By this, additional credence is lent to the link between the repetitious appearance of “miraculous signs” here in John (the only Gospel where such are to be found, save one usage in Luke), and the obvious Johannine predilection towards love, clearly rooted in the covenant God’s love for the world, as the operative Christian ethic. The words of the thirty-first verse also forces a consideration of the wider context of the statement, which are questions about Jesus’ identity as the messiah. As an observer situates himself within the original and intended audience for the narrative, such is done with the pre-supposition that Jesus is the Messiah (the Christ), and the development of the Gospel presentation will be heard from that position.
Whereas Jesus’ feeding of the five thousand, His walking on water, and His discourse about Himself as the bread of life took place in Galilee, these words from the seventh chapter are lifted from His being situated in Jerusalem. Presumably then, Jesus has a new audience, differing quite significantly from the audience that He has had in the region of Galilee. The season of the year is the Feast of Tabernacles, which is one of the fall feasts of Judaism. The setting is presented in the fourteenth verse of the seventh chapter, where the author writes “When the feast was half over, Jesus went up to the Temple courts and began to teach.”
A back and forth between the Jewish leaders and Jesus stems from the commencement of the aforementioned teaching. As should be expected by now, at least according to the structure at play, Jesus brings a reference to Moses into play. Eventually, the back and forth leads to what is reported to be an open discussion on the part of the residents of Jerusalem as to whether or not Jesus could actually be the Christ (7:25-26), which also results in some words from Jesus that lead to an unsuccessful attempt seize Jesus.
In all of the back and forth, and in all of the reports within this Gospel about what Jesus has done since venturing back into Judea and Jerusalem, the reader does not stumble upon anything that seems like it would prompt the people of Jerusalem to mention Jesus in the same breath as “miraculous signs.” Nevertheless, this is the very thing that is reported to have taken place. In fact, though it can be reasonably presumed that word of the large-scale feeding has made its way around the countryside, the only miraculous signs that Jesus has performed to this point in the Johannine narrative are the turning of water into wine in Cana and the healing of the royal official’s son in Capernaum.
The latter two of those three, which could be supplemented by the walking on water, would not be prone to massive dissemination.
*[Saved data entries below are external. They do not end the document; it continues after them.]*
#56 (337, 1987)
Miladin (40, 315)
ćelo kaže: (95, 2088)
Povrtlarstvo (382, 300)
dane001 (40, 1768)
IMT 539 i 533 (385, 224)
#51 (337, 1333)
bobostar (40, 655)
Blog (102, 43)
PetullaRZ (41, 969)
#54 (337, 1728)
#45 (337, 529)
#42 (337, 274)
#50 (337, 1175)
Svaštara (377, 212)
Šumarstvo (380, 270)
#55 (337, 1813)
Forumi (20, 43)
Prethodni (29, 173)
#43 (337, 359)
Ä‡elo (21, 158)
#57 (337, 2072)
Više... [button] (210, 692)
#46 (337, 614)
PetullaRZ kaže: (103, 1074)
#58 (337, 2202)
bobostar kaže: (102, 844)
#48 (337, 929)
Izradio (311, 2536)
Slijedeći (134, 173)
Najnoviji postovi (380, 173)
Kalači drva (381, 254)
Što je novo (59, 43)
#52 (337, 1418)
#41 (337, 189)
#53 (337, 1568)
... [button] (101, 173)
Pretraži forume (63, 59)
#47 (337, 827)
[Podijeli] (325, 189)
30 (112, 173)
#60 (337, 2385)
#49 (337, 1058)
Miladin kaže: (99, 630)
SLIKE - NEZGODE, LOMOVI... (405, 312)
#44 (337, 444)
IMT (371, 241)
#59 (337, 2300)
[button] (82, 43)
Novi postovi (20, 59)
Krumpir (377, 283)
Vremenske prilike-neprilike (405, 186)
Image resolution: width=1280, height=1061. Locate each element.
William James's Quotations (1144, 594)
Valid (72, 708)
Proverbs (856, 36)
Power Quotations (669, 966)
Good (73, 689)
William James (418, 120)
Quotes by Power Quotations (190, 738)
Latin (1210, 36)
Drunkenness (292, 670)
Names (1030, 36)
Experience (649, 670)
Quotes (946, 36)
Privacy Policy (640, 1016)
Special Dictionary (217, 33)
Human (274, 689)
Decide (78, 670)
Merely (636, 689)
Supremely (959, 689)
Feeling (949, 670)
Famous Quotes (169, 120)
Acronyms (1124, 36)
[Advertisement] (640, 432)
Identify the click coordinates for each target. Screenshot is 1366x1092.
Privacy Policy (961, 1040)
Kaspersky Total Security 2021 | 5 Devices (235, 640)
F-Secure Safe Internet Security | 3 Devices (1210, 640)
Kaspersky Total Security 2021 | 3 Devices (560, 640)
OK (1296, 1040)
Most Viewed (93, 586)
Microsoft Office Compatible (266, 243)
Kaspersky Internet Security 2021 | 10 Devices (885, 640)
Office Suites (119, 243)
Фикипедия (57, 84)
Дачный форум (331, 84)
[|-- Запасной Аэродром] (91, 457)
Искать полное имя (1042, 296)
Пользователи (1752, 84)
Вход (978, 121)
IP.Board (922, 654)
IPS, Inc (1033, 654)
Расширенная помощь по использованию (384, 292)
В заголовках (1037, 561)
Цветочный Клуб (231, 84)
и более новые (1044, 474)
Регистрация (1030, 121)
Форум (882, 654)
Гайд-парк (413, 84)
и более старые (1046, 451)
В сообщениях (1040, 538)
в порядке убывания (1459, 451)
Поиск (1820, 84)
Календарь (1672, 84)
To this point, the only miraculous sign that Jesus has performed in Jerusalem itself is the healing of the paralytic at the Pool of Bethesda. In this Gospel story, the remainder of Jesus’ activity in Jerusalem so far, is confined to teaching and speaking about Himself. There is little reason to wonder, then, that the story demonstrates that there is not an outright acceptance of Jesus’ claims about Himself. At the same time, one is left to wonder at the paucity of miraculous occurrences to be found in the very Gospel that is loaded with references to miraculous signs. However, one must never forget the over-arching/underlying context of love and the love of the Creator God for the world as it is being expressed through Jesus, that seems to inform every aspect of this presentation of the life of Jesus.